Say it fast and it can be a bit of a tongue-twister, but it was President Obama’s introduction of a retirement savings plan he called a “MyRA” that generated considerable attention in post-State of the Union analyses, including discussion of the idea in a marketwatch.com story by Matthew Heimer. “While the stock market has doubled over the last five years, that doesn’t help folks who don’t have 401(k)s,” the President said. Excerpts from the article:
The plan “is designed to create ‘starter accounts’ that would help novice investors avoid some common pitfalls of retirement savings. In briefing materials accompanying the State of the Union address, the administration noted that many private-sector providers don’t allow ‘smaller balance savers’ to open accounts; providers who do allow such accounts often charge fees that can eat up a proportionately high percentage of their balances.
“In his address, Obama described the myRA as ‘a new savings bond’ that ‘guarantees a decent return with no risk of losing what you put in.’
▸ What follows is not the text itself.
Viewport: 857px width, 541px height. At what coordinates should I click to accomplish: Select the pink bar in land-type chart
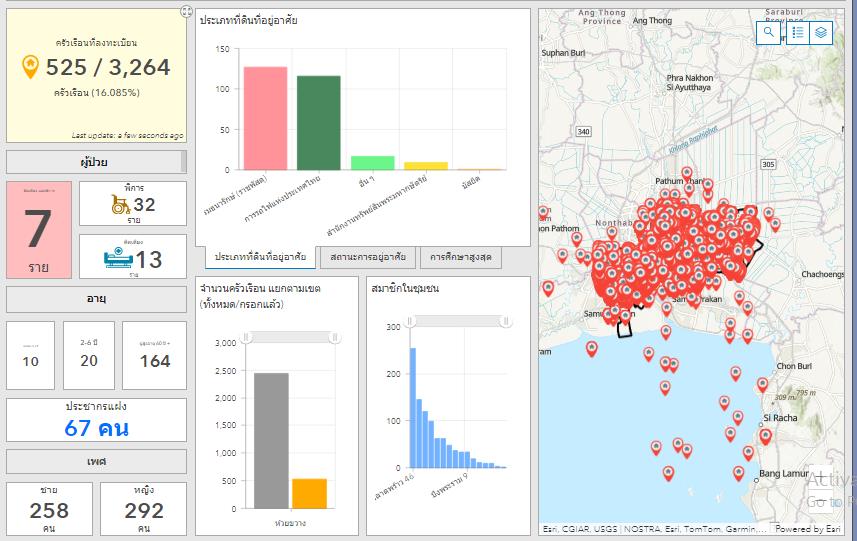tap(265, 118)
“ Like many other provisions mentioned in the speech, the myRA could be created by the executive branch without express approval from Congress. But will it matter? “’My initial thought is this could be of value for many Americans who don’t have a company-sponsored retirement plan’, says Jeffrey Levine, an IRA technical consultant with Ed Slott and Co. and MarketWatch RetireMentor. ‘By all accounts, this would be a way to put away additional money on a tax-deferred basis’.”